Gianmario Gazzi, presidente nazionale dell’Ordine che rappresenta la categoria, ha spiegato come gli autori delle violenze in alcuni casi siano utenti senza precedenti penali e non considerati soggetti a rischio: “Il fenomeno delle aggressioni è strettamente connesso alla carenza di risorse destinate alle politiche sociali: spesso ci troviamo di fronte a persone esasperate per la mancanza di risposte in termini di servizi. Un’esasperazione che può diventare così acuta da sfociare in rabbia”.
“Sicuramente – ha sottolineato Marilena Sinigaglia – come evidenziato dalla ricerca nazionale, le aggressioni sono un indice indiretto dei problemi del servizio sociale e ciò è vero anche in Veneto”. Ma c’è anche, forse, un problema di comunicazione: “C’è il rischio che la funzione di mediazione dell’assistente sociale sia indebolita e che tale professionista sia identificato con l’organizzazione in cui opera, diventando così il ‘parafulmine’ dell’insoddisfazione degli utenti”. Aggiunge la Presidente dell’Ordine Mirella Zambello: “Il fenomeno della violenza a danno degli assistenti sociali da parte dei loro utenti sembra rappresentare un segnale di allarme che rende più visibile l’impoverimento dei servizi sociali e del sistema dei servizi più in generale, un processo attivato da tempo secondo la logica del taglio della spesa pubblica. L’aggressività espressa diventa anche un indicatore di quanto gli utenti percepiscono come insufficienti le risposte dei servizi ai molteplici bisogni sociali.”

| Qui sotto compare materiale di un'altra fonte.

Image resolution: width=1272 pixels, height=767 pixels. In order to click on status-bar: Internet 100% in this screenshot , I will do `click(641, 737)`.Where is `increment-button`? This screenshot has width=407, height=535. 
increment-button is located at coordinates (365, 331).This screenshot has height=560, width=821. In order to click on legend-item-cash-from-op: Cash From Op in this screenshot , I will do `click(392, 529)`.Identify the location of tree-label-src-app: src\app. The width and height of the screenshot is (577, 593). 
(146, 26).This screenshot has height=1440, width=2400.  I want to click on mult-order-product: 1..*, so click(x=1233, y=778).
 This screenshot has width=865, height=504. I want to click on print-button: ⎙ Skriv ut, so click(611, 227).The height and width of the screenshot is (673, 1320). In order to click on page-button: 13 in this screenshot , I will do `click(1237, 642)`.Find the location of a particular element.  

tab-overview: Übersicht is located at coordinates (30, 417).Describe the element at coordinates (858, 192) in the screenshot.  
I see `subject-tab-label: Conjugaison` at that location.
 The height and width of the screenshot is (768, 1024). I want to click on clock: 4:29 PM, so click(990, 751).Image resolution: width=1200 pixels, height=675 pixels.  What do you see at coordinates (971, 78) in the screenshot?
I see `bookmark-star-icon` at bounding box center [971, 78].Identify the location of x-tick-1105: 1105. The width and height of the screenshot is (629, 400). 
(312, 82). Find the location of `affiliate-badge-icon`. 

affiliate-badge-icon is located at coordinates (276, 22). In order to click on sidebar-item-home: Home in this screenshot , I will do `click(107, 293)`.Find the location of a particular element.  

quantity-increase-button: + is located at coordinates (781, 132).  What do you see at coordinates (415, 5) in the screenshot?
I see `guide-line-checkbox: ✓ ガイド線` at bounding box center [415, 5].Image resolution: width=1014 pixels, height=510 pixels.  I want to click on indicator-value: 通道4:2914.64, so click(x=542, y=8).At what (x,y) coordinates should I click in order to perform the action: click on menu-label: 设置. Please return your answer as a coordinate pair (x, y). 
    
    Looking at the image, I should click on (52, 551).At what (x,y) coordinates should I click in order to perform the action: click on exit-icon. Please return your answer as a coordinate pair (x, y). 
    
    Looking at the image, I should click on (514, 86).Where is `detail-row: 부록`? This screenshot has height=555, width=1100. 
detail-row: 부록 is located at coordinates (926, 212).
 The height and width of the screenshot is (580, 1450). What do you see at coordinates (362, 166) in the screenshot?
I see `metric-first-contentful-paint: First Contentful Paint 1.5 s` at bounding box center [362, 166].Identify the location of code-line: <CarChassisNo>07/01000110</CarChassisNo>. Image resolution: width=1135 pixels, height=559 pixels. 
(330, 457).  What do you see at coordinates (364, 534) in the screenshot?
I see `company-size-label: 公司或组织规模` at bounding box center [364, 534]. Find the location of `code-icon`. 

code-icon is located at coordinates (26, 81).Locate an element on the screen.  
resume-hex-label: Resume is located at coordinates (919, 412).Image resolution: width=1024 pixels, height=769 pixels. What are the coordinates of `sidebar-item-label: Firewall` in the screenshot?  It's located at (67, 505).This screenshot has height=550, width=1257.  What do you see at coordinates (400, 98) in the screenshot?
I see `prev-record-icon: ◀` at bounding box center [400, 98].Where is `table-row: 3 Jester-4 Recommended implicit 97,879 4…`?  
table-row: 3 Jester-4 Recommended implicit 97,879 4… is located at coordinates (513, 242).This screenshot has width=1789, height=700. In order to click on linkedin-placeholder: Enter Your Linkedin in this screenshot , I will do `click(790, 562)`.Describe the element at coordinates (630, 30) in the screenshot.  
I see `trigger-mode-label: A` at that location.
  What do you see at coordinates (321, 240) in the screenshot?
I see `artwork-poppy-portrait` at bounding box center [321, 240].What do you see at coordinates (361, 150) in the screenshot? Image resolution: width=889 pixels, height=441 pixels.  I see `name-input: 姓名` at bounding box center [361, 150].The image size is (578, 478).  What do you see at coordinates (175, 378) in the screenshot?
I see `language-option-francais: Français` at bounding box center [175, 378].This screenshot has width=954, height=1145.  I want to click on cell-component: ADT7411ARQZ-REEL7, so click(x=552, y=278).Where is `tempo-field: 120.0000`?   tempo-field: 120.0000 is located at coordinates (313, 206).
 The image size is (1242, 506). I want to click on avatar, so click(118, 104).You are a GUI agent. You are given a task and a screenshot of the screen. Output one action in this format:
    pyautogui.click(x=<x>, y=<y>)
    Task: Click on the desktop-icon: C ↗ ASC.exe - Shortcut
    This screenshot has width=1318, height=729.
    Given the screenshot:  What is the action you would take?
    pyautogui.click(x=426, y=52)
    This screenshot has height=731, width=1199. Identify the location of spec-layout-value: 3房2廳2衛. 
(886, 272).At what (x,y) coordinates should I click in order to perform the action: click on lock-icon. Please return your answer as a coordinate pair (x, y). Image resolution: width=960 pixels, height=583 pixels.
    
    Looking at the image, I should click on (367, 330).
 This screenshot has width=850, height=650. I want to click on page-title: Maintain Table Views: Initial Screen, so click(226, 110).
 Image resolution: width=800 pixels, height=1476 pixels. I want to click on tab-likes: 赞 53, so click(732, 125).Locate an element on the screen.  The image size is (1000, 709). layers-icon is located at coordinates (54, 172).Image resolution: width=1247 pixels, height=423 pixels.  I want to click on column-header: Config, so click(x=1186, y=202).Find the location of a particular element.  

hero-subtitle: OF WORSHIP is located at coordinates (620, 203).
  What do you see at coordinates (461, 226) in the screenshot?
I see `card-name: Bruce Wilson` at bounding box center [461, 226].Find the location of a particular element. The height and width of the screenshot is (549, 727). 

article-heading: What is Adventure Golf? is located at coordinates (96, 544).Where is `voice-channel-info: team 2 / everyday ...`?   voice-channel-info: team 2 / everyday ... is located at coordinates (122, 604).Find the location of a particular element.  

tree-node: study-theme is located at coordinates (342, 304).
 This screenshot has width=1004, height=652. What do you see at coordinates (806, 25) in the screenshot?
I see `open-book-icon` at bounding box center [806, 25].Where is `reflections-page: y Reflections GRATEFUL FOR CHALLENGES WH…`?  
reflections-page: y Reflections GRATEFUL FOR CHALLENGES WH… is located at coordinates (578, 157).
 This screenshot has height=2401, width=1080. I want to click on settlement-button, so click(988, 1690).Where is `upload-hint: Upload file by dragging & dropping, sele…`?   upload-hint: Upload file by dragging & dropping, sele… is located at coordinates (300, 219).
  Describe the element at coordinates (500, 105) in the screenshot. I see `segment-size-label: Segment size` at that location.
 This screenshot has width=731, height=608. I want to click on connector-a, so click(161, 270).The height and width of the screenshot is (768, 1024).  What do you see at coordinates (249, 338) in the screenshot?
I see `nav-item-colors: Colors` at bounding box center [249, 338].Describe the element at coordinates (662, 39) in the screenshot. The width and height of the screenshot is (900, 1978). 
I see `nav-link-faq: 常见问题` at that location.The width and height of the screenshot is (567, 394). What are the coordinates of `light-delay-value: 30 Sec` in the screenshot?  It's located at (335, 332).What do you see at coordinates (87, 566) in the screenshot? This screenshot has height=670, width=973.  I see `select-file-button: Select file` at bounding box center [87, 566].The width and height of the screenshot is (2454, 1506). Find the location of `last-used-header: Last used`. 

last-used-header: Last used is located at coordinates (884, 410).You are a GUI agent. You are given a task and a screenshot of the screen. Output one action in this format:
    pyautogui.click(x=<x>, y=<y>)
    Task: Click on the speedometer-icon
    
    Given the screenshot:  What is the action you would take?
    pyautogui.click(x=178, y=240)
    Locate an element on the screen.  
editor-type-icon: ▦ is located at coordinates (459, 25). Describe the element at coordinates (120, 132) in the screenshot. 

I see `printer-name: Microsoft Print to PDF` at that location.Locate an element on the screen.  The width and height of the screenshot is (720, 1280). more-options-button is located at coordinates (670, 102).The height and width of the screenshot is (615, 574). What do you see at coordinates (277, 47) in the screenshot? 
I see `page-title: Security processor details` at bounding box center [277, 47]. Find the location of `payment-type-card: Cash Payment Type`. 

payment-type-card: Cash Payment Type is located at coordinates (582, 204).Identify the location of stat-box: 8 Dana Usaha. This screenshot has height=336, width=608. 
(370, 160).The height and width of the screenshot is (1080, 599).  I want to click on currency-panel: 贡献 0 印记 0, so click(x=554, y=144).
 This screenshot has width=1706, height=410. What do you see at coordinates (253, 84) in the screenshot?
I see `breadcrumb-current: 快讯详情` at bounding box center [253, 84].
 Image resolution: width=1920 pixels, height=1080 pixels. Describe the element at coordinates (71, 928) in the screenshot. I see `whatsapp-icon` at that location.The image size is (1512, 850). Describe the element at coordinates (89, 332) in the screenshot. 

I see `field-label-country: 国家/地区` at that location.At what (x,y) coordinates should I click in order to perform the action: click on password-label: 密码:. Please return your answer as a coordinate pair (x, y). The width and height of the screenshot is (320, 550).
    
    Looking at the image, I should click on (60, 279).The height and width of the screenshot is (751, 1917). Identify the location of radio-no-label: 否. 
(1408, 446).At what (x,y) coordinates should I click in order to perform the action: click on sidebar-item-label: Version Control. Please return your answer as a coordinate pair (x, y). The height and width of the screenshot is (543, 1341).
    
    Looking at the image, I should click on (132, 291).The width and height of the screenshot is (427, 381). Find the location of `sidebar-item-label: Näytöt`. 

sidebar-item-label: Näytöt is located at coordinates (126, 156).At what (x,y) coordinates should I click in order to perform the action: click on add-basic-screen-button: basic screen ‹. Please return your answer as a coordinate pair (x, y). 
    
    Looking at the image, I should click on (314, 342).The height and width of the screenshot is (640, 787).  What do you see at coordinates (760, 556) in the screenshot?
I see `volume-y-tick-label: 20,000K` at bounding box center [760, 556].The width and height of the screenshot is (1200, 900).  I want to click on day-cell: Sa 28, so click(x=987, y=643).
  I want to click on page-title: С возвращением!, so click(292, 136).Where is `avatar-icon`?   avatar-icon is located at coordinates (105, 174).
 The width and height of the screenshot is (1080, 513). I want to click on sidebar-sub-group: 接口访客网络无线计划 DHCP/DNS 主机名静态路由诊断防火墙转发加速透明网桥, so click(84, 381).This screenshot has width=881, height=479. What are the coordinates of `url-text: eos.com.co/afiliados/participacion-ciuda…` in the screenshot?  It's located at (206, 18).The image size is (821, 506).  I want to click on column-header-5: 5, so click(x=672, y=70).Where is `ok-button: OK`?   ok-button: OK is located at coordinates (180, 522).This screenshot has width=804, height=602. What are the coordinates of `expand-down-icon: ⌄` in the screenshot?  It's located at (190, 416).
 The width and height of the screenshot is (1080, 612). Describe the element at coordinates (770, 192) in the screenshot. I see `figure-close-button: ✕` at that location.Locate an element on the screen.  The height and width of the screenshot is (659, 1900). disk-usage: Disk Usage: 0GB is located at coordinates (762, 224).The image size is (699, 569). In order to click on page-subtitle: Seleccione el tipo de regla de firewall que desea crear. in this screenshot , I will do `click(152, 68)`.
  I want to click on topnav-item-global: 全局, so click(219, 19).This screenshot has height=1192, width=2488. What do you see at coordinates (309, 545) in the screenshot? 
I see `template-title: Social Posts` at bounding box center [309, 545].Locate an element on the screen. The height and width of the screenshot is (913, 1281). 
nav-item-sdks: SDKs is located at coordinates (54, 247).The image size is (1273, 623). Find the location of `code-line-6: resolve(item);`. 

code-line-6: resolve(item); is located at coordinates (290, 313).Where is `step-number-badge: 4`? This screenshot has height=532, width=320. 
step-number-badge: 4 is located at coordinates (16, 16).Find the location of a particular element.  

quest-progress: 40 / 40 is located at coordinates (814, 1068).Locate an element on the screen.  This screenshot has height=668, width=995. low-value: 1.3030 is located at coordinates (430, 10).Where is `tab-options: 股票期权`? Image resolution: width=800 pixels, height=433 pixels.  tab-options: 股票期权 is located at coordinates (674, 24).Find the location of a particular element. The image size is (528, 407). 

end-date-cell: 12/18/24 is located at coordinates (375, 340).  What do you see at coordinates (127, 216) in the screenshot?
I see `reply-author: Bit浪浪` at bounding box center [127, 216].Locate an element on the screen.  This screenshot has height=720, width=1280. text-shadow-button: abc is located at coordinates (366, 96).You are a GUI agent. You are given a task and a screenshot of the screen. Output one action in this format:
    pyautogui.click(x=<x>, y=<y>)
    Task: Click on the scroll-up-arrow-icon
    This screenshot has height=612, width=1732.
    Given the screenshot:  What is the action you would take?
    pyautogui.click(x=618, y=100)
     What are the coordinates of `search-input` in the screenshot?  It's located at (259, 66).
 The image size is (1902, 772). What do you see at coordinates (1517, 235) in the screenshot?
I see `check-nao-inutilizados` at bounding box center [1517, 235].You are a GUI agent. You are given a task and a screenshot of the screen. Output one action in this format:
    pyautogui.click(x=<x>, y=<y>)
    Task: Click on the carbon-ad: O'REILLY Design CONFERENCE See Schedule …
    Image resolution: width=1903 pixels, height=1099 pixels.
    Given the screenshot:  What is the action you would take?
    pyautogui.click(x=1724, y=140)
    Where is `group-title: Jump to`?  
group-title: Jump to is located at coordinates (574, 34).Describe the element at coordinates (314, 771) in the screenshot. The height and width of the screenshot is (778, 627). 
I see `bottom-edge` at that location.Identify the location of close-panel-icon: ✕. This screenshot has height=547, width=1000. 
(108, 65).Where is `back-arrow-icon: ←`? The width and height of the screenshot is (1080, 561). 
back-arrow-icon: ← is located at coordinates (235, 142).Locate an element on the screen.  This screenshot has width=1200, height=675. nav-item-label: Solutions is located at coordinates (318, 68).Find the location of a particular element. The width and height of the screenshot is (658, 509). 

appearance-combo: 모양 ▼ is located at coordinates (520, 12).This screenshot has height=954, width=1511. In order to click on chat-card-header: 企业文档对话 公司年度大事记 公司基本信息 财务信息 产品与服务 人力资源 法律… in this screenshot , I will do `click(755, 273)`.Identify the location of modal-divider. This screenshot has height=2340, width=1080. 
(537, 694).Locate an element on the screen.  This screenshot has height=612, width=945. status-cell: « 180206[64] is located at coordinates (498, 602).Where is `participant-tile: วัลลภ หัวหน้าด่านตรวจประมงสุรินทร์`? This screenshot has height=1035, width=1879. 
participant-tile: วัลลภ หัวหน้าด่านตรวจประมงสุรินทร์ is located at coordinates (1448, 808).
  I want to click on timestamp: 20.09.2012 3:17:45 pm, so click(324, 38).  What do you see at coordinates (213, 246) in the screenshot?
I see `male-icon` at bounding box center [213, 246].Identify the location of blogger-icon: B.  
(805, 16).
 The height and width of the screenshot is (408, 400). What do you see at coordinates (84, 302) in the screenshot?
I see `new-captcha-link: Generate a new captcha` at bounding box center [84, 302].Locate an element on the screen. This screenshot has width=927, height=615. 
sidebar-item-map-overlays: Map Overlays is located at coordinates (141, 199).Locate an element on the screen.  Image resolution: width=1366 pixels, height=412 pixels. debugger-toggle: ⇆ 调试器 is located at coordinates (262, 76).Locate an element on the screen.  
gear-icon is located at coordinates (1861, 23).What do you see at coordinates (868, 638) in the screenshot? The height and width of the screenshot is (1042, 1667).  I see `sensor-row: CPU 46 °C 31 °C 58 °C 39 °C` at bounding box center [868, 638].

Il convegno è stato poi l’occasione per lanciare alcune proposte concrete all’indirizzo dei Comuni, delle Aziende Sanitarie del Veneto e delle autorità giudiziarie. Per quanto riguarda Comuni e Ulss sul modello di esperienze già avviate in altre regioni, è stata avanzata la proposta di attivare dei protocolli specifici che codifichino una serie di misure preventive volte a migliorare i livelli di sicurezza dei luoghi in cui operano gli assistenti sociali. Rispetto alle autorità giudiziarie, l’Ordine promuoverà delle buone prassi per tutelare la riservatezza dei dati personali degli assistenti sociali coinvolti come teste in un procedimento giudiziario.
Nel corso del convegno sono stati anche presentati i risultati di una ricerca specifica sul caso dell’Azienda sanitaria Ulss 6 Euganea, a partire da una indagine, elaborata da Eliana Bovo e Valentina Sottana, sulla ex Ulss 15 Alta Padovana (ora parte della Ulss 6) che ha coinvolto 51 assistenti sociali intervistati nel corso del 2016. Dai dati è emerso che solo 1 assistente sociale non aveva mai ricevuto anche solo minacce verbali, mentre il 45% poteva contare dai 3 ai 5 episodi e il 37% un numero di episodi di minacce verbali superiore a cinque. Il 65% ha dichiarato inoltre di aver assistito a minacce verbali a colleghi.
Quanto alle minacce fisiche, il 20% ne ha subite, mentre il 16% ha assistito a episodi che hanno coinvolto colleghi. Inoltre, ben il 69% ha avuto consapevolezza, in almeno un episodio, che i propri assistiti fossero in possesso di armi da fuoco, in tutte le aree di assistenza, dagli adulti anziani, ai minori e famiglia, all’area dipendenze o a quella della disabilità.
Per il 55% del campione mancavano dispositivi di controllo a tutela degli operatori, per il 92% risultavano assenti procedure di controllo. Nei pochi casi in cui i dispositivi di controllo erano presenti, si sono rivelati per nulla o poco efficaci nell’82% dei casi.